Yeah, doing the work on it, Monk/barbarian multiclass, monk swapping discipline of the dragon for the path of destruction, is utterly insane.

The core of this is Great Cleave, which is very powerful in its own right; doubling your attacks, essentially, which is a very powerful ability, and should probably be the capstone over the pitiful "enemies take 20 damage if they are near you" capstone.

So you pick up a spiked chain, make it your weapon for path of the serpent, and at level 20, you get:

A 5d8 base damage spiked chain with all the normal goodies. This is the least broken part.

Flurry. -1 to your attacks for an extra attack, doubled with great cleave. This means we are up to five attacks, ten if they all hit, and cleaves are taken at your highest BAB, so if you *do* hit, then you're probably going to hit the cleaves as well. Even more fun, if each great cleave is its own attack action (the term isn't defined) then you can flurry each of them for two attacks per attack you hit, luckily nonrecursively.

Hydra's Heads let you make mirror images pretty much guaranteed every round, at the cost of your swift action. You can also get another hit (and then another from cleave) from curse of stolen time.

You can attack all enemies in your way on a charge, possibly? (again, language isn't clear on attack action) attacking each one twice via flurry, using Shiva's charge, then great cleave from all those attacks to taste. Your charge has +70 foot movement, so you're pretty well set to charge trip. Normally, I wouldn't be sure how the great cleaves work, but since you can attack any time during your move with deftly striking, I'm pretty sure you can use your cleaves on any of the targets you choose, although that makes little sense, but even being forced to just cleave those who are in range at the time is incredibly powerful.

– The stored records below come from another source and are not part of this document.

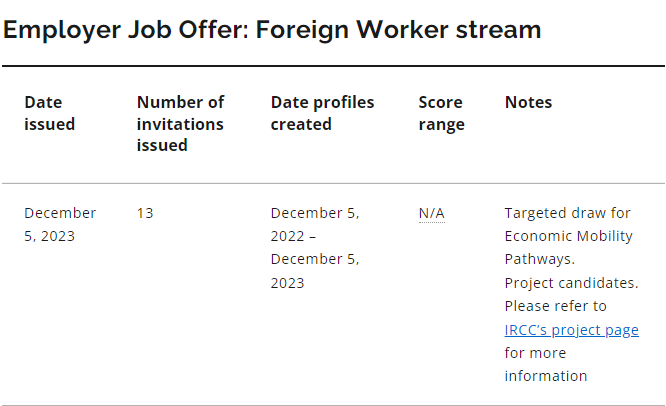Viewport: 666px width, 406px height.
Task: Click the word 'information' ending the notes
Action: click(x=545, y=376)
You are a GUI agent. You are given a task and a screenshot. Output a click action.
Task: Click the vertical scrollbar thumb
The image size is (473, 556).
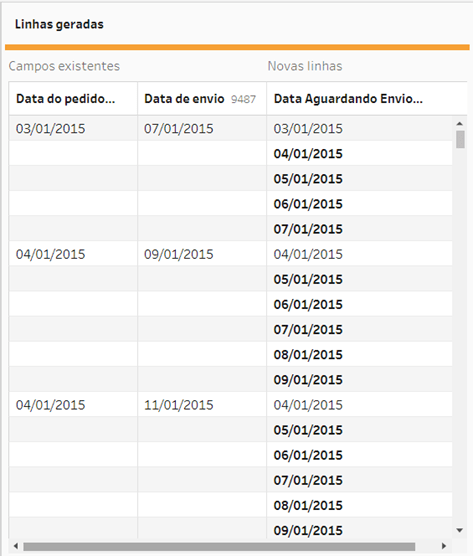pyautogui.click(x=460, y=139)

Then, you can use Thousand Sudden Cuts to double, then quadruple (via cleave) your attacks for the round.

Possible situations that are realistic:

You go all out and full attack somebody. You attack five times, cleave five times, then attack five more times and cleave five times. 20 attacks, or 30 if you can flurry your cleaves (which I say, for obvious reasons, you shouldn't be able to, but attack action is not defined at all).

You charge towards the big bad, with, say, eight weaksauce minions in the way, hitting all of them, then you get another full action. You flurry to... either get an extra attack or hit each minion once, I'm not sure how it works, but you also cleave them, so you've *probably* taken down eight minions, and get a grand total of 12 attacks on the boss at minimum, more if he's in cleave range of the minions and you decide to hit them, and even more if you can flurry + charge for two attacks on each creature.

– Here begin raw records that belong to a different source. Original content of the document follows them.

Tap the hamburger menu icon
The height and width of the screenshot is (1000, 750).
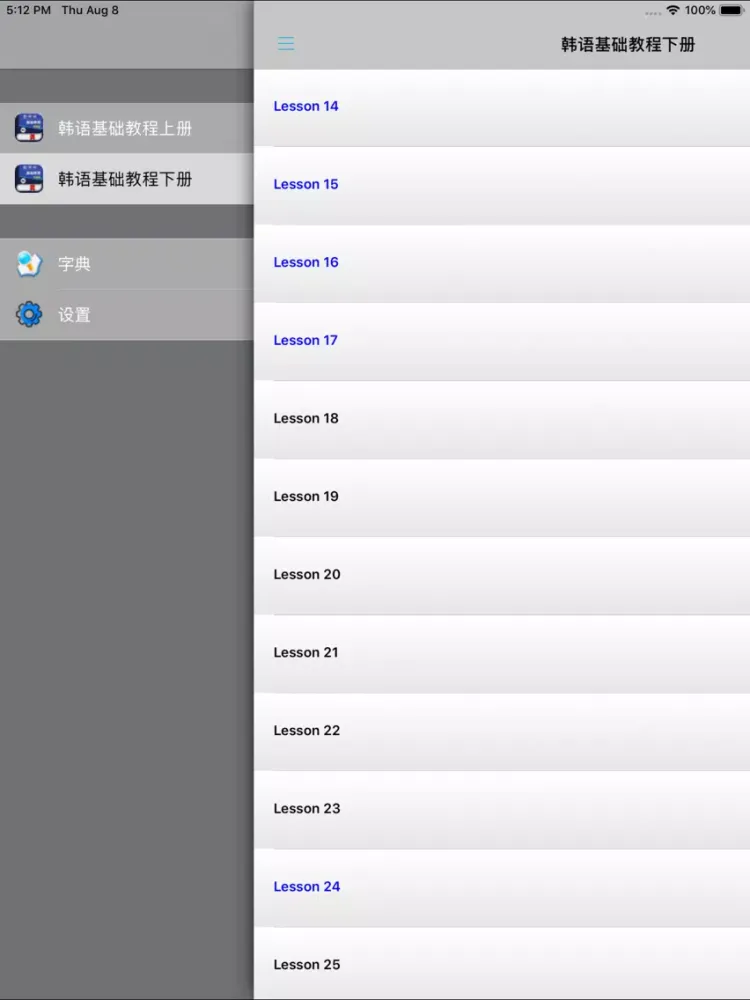point(286,44)
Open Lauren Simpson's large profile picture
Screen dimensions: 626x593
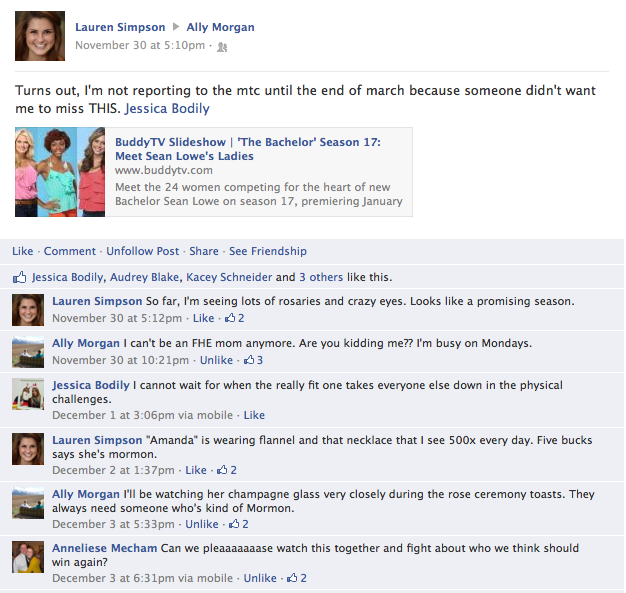[x=40, y=36]
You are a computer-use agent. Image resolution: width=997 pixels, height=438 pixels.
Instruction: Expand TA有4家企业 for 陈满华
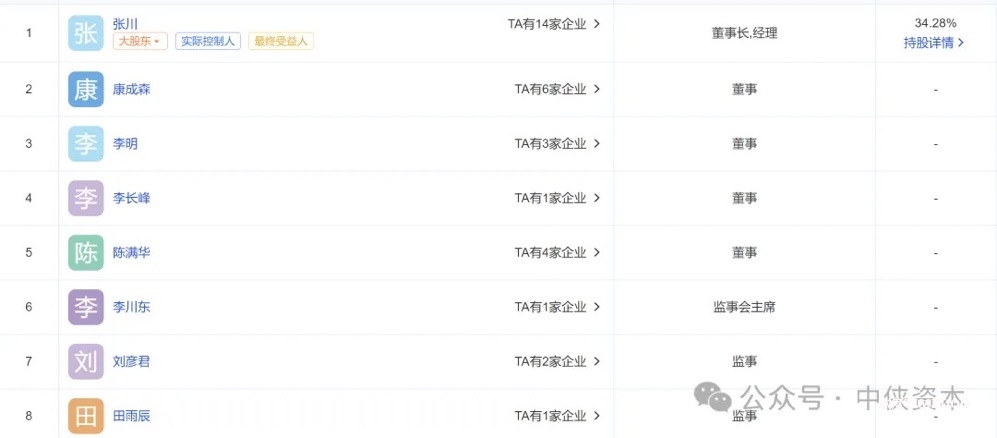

You have large size, a reach weapon, and you're surrounded by foes. You whirlwind attack, cleave, recharge, and whirlwind attack again... which, by being surrounded by 24 foes, means you get 96 attacks off, with 2 to each foe and 48 to distribute to taste. If you can flurry whirlwind attack, because, again, attack actions are poorly defined... that's 192 attacks.

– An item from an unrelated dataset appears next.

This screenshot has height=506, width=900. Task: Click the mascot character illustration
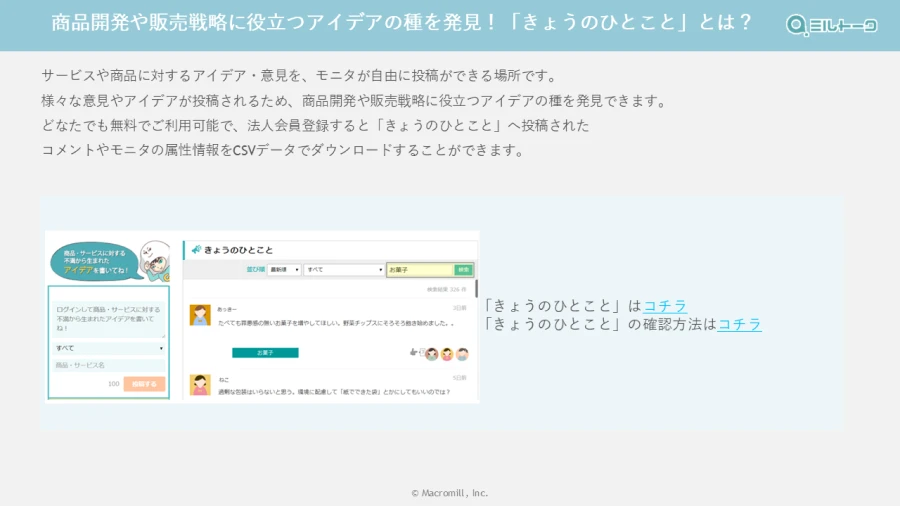[155, 259]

You don't have your ultra powerful one per encounter double my doubled attacks capstone ready, so you just make clones of yourself. Every round. Or you steal attacks from enemies for two more attacks yourself, every round. So you've either got 10 attacks and an extra mirror image each round just by full attacking while moving normally (but very fast), or you've got 12 attacks and an unsaveable but confusing status effect on the enemy (does losing an attack mean attack roll using spells fail for the first one? Is it their highest or lowest BAB attack? I don't know).

All this, wrapped up with all good saves, d8 hit die, great movement abilities that also work as a defense, and the ability to autorevive with true res if they die somehow.